Saved data entries
════════════════
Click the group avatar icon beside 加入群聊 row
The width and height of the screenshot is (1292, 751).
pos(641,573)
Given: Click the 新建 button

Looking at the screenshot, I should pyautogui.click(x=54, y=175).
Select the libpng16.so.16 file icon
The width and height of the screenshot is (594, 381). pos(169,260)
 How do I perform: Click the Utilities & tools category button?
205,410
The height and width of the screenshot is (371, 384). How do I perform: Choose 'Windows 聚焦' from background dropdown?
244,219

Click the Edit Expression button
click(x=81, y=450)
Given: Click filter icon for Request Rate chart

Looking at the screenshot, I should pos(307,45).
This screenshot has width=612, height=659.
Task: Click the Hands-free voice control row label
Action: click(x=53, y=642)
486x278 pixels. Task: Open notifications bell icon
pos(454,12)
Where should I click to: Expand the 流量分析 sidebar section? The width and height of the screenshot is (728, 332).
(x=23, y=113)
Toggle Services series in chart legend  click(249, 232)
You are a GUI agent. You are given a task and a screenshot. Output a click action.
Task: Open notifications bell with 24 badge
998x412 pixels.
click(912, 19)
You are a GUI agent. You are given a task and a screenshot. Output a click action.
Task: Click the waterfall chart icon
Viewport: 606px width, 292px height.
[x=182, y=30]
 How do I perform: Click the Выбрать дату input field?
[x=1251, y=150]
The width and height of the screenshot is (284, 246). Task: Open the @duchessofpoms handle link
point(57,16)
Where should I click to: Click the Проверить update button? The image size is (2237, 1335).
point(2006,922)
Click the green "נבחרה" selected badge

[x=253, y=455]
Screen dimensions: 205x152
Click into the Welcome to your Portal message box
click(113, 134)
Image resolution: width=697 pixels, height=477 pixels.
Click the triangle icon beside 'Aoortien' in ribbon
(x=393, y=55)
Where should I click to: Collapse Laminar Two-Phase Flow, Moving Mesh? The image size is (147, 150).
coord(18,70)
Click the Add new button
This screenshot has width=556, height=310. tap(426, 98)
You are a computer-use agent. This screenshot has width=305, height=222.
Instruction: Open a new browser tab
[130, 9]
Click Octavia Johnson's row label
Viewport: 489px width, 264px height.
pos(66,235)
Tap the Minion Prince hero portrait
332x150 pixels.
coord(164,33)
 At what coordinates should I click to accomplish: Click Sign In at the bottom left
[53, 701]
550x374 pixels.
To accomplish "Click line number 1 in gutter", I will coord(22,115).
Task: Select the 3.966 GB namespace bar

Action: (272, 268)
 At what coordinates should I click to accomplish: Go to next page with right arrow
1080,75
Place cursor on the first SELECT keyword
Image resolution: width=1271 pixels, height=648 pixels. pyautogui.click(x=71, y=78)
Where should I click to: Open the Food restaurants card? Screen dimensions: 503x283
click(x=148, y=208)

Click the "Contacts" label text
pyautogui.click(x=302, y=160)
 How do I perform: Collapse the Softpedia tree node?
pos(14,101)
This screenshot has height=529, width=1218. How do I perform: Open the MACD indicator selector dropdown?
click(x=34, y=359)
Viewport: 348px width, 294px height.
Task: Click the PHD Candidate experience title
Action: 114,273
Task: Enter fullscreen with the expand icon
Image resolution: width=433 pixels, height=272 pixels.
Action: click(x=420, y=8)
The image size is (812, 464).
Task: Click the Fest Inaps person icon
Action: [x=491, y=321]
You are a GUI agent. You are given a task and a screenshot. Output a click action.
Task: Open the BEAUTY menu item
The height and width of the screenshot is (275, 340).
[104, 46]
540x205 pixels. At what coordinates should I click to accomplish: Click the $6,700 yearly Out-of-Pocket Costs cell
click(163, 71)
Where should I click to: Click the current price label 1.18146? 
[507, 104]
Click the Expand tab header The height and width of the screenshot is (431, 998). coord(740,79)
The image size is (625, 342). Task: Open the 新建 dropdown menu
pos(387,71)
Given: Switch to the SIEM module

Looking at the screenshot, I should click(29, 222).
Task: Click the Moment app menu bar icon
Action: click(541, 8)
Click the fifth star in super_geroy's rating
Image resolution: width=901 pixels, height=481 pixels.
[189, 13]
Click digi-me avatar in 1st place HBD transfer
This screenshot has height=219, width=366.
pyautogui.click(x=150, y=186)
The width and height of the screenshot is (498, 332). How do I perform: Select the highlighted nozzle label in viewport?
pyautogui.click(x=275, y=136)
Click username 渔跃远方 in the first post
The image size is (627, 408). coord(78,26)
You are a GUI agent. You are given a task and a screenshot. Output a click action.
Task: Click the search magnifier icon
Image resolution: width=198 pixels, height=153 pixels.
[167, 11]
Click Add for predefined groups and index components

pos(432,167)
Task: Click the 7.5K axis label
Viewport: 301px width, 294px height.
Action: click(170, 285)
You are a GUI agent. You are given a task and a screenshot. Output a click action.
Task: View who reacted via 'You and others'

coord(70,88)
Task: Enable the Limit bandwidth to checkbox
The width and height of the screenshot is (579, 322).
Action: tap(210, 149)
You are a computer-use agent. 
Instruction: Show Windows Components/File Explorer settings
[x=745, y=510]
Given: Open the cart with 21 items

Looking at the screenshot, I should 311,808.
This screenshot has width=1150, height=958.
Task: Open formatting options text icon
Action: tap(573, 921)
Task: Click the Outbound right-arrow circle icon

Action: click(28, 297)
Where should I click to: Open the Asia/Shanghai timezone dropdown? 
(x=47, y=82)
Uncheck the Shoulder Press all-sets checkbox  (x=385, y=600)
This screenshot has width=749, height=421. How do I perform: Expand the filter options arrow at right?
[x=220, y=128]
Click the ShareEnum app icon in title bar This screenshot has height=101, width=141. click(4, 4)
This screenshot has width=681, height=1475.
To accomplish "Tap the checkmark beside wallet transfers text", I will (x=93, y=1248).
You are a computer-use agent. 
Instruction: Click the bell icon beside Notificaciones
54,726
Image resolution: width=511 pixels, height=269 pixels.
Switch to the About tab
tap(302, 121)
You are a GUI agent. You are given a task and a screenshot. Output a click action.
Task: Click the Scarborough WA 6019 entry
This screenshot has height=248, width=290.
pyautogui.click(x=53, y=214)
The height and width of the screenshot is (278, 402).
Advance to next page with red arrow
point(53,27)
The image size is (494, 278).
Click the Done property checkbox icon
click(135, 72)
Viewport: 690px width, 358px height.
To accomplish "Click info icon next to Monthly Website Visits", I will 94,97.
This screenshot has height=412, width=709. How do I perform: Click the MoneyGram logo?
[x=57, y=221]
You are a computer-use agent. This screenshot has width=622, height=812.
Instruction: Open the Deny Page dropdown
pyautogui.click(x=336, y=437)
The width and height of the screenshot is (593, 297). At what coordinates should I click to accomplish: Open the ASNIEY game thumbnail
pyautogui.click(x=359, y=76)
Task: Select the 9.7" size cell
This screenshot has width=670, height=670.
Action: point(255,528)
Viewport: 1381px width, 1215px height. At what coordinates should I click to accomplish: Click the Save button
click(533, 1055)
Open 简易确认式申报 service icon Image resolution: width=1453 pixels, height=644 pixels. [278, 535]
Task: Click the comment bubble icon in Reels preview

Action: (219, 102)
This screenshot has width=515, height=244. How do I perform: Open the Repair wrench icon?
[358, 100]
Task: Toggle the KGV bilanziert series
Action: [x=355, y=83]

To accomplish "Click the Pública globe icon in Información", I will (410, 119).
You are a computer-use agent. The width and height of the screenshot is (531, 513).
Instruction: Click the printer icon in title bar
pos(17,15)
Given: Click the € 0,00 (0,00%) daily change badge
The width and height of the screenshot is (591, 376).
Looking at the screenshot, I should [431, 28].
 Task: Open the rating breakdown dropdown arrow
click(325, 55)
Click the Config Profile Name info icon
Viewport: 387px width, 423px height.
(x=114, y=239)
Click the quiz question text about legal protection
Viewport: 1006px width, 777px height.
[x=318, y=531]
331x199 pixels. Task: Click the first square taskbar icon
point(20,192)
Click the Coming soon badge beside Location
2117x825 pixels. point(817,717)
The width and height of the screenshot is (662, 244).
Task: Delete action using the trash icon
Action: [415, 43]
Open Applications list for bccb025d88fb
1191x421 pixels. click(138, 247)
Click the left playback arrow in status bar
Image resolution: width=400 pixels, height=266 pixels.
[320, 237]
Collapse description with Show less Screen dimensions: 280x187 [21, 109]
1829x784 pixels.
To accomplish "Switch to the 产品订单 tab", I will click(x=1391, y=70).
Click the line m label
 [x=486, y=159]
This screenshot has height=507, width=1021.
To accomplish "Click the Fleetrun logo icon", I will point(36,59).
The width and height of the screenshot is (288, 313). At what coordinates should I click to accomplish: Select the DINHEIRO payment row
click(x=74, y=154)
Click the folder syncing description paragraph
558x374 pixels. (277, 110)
════════════════
◆ **Task description**:
Give the number of lines above that hold "will", with no other words.

◆ **Task solution**:
6